O Serviço Nacional de Saúde (SNS) gastou, no ano passado, mais de um milhão de euros por dia em comparticipação de medicamentos cardiovasculares, revela um estudo da Autoridade Nacional do Medicamento (Infarmed), que confirma um “aumento significativo” do uso destes fármacos.

“Em Portugal, o grupo dos medicamentos cardiovasculares é que o apresenta um maior nível de consumo e, em 2011, constituiu 30% dos encargos totais do SNS com medicamentos em meio ambulatório”, refere um artigo publicado na última edição do Infarmed Notícias, jornal oficial do organismo, que será divulgado nesta quinta-feira.

O Observatório do Medicamento do Infarmed estudou o consumo de medicamentos cardiovasculares entre 2000 e 2011, concluindo que houve “um aumento significativo da utilização” destes fármacos, o que reflecte a elevada prevalência das doenças cardiovasculares em Portugal.

No mesmo período, aumentou também o encargo do SNS com estes fármacos, uma vez que o Estado os comparticipa. Só em 2011, o SNS gastou 395 milhões de euros com os medicamentos cardiovasculares em meio ambulatório, refere a análise publicada no jornal oficial do Infarmed.

A grande maioria (76%) das prescrições destes remédios tem origem nos cuidados primários de saúde, enquanto as prescrições com origem nos hospitais e nos cuidados privados têm uma expressão mais reduzida, representando, respectivamente, 8 e 14%.

Numa análise geográfica, Évora e Portalegre surgem como os distritos com maior consumo por habitante.
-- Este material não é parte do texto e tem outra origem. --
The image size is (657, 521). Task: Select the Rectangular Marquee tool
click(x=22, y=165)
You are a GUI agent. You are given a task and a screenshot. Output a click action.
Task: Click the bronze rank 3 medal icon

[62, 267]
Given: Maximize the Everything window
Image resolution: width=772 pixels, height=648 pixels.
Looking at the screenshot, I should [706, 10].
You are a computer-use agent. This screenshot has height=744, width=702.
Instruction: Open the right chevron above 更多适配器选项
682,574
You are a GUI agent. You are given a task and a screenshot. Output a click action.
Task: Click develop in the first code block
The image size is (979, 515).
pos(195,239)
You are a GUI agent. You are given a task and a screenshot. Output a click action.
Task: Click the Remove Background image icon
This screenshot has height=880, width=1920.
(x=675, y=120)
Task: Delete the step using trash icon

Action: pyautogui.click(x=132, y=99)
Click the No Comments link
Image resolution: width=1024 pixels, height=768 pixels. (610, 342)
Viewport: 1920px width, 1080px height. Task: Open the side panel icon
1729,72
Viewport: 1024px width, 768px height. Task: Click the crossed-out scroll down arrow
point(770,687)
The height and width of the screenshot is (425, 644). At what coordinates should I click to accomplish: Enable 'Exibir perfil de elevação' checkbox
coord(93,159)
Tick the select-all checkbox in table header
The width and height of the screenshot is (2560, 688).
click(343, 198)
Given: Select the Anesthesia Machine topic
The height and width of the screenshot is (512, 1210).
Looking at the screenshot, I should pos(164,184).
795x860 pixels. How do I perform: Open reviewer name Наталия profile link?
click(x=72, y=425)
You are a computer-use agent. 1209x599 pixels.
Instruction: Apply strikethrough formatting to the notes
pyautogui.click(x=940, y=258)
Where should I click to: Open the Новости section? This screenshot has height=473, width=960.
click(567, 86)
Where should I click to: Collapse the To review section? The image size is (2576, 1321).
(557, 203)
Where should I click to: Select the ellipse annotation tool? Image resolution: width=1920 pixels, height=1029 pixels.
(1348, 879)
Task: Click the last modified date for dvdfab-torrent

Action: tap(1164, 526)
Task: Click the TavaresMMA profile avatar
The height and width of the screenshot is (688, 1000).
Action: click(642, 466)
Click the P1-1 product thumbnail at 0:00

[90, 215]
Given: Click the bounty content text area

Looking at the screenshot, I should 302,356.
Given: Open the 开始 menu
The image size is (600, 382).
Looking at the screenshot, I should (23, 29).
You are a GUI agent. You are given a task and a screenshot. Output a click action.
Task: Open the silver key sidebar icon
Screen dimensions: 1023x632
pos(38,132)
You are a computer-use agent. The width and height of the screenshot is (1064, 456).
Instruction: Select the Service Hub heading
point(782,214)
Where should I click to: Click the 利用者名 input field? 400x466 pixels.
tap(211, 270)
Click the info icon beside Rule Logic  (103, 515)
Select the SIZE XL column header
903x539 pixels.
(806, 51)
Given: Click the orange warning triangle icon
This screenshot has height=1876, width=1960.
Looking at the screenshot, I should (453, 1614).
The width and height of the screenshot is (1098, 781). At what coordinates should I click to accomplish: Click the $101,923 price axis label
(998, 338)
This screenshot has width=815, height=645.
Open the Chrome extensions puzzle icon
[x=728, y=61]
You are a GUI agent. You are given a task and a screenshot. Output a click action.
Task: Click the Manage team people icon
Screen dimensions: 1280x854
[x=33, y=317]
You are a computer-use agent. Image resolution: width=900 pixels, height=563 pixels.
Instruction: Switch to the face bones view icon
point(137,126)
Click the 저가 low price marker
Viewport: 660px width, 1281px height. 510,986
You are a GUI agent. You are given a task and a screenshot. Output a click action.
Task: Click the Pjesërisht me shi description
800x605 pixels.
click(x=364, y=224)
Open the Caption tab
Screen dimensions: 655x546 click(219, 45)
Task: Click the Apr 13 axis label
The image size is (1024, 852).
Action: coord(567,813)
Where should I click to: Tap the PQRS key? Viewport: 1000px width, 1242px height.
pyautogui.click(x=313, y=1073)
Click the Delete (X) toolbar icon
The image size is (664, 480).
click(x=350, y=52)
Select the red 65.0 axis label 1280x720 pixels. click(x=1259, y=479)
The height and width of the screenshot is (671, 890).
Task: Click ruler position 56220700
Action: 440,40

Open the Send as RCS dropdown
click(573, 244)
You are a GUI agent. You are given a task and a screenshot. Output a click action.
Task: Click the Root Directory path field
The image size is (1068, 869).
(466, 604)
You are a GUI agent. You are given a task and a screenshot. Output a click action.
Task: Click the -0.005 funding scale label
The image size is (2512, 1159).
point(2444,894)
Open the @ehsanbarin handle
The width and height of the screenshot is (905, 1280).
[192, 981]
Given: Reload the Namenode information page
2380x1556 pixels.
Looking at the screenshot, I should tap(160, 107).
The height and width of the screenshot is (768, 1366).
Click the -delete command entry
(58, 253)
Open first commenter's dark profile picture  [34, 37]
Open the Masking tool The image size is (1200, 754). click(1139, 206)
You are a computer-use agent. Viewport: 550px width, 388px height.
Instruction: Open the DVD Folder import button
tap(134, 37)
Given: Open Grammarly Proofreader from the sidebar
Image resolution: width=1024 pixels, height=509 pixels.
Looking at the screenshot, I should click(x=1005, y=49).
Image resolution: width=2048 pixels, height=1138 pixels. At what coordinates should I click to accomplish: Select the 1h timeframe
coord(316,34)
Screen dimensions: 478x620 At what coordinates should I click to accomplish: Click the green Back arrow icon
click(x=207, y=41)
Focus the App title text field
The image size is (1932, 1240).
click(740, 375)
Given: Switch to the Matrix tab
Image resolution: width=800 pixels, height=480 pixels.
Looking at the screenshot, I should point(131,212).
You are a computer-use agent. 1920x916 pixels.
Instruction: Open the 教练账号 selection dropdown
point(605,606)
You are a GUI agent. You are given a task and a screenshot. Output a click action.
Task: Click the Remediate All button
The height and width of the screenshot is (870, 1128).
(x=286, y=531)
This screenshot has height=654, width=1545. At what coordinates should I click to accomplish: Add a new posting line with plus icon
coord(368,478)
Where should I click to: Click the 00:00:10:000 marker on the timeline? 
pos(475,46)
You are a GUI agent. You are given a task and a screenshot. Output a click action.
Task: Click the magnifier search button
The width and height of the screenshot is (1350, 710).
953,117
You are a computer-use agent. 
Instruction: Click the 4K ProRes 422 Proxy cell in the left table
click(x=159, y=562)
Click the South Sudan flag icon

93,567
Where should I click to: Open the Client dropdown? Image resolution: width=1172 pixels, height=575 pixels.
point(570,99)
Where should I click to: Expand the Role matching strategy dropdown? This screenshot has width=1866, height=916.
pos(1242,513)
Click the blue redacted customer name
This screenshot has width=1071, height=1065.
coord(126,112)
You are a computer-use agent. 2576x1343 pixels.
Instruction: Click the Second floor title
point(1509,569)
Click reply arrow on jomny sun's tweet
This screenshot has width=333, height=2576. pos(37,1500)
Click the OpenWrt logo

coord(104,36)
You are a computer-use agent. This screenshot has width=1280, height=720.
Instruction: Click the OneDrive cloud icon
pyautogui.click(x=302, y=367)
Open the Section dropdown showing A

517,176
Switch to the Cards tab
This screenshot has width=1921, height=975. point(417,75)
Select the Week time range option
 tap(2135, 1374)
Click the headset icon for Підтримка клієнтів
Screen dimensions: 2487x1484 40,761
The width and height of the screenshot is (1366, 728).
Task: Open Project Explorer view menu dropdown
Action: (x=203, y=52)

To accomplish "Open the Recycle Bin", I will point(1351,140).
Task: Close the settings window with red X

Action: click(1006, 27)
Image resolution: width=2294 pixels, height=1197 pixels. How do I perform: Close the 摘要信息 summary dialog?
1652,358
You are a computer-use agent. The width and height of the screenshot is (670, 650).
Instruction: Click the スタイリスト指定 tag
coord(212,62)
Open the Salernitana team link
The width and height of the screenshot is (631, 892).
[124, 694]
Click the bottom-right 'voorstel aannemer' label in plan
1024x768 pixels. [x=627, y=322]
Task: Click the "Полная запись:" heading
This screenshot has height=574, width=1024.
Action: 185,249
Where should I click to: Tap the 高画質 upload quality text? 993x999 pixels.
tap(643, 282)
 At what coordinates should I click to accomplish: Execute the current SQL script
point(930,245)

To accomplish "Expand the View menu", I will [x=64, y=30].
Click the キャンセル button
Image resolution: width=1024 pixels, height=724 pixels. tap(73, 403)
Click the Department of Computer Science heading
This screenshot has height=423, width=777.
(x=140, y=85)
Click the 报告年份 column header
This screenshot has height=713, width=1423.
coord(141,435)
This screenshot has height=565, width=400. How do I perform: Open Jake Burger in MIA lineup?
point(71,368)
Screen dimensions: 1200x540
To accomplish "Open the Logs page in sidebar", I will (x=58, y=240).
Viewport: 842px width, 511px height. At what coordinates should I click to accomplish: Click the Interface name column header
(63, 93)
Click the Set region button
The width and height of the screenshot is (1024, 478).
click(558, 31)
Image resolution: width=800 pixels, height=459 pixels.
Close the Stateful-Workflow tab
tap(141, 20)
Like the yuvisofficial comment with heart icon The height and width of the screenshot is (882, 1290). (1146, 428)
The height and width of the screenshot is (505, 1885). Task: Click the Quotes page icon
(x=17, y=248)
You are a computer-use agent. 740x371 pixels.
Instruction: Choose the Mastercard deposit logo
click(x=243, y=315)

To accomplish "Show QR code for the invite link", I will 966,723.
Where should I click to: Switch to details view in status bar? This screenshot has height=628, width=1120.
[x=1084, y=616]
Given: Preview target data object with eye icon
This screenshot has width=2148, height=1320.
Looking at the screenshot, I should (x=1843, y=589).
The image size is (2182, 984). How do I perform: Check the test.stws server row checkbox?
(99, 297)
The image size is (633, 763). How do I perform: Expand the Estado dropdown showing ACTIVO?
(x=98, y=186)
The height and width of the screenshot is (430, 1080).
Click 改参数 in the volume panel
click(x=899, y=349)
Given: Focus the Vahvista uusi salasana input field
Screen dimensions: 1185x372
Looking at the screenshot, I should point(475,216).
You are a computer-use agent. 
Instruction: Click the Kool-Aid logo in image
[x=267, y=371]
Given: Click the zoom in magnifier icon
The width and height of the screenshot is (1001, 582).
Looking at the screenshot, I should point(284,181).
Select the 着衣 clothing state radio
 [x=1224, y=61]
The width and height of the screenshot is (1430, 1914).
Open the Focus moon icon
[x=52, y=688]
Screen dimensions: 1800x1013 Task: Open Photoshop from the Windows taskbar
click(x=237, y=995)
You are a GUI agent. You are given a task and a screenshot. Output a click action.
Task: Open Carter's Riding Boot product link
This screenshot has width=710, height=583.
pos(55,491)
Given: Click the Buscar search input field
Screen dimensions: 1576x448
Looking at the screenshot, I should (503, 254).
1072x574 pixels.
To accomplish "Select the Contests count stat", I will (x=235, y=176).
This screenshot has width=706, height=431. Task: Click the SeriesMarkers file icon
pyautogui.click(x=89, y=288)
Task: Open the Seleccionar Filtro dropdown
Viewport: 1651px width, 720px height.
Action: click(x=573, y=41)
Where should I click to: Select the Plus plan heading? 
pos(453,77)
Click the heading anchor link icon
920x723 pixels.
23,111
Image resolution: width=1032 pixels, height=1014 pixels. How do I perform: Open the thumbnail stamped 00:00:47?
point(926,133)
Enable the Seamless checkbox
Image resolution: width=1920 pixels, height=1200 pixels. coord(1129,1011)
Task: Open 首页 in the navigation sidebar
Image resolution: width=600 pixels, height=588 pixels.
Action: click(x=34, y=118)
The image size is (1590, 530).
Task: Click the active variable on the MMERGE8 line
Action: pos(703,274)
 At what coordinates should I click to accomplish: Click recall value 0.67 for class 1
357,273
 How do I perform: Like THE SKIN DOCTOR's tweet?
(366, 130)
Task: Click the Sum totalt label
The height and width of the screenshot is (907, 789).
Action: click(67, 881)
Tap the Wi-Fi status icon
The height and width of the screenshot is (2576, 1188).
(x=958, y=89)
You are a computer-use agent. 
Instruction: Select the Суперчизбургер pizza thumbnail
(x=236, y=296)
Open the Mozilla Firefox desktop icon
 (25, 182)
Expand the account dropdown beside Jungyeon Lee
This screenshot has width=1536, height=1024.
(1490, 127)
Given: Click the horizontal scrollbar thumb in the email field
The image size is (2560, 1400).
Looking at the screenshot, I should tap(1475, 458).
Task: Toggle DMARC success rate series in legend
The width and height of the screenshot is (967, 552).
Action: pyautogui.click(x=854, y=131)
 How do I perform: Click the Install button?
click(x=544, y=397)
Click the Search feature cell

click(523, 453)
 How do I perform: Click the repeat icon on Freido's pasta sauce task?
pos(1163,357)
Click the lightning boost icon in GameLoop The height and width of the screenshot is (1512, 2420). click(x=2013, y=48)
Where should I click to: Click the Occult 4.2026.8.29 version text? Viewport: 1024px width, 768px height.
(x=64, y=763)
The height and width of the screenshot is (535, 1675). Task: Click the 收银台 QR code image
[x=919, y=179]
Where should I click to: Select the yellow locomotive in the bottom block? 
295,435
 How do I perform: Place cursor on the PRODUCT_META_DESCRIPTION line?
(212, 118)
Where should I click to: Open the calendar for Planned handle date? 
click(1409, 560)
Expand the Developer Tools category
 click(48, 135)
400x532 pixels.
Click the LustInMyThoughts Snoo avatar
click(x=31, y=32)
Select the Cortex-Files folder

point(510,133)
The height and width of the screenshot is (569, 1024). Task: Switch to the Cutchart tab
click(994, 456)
Além destes, estão, acima da média nacional, os distritos de Beja, Bragança, Castelo Branco, Coimbra, Guarda, Leiria, Santarém, Viana do Castelo, Vila Real e Viseu. Na média nacional ou até abaixo, encontram-se Aveiro, Braga, Faro, Lisboa, Porto e Setúbal.

O estudo fez também comparações internacionais, nomeadamente com o Reino Unido e Itália, concluindo que, em Portugal, é mais elevada a utilização de um tipo de medicamentos cardiovasculares, com custo de tratamento superior. Portugal, pelo contrário, teve um padrão de utilização inferior, no que respeita a outros fármacos cardiovasculares que têm menor custo de tratamento por dia.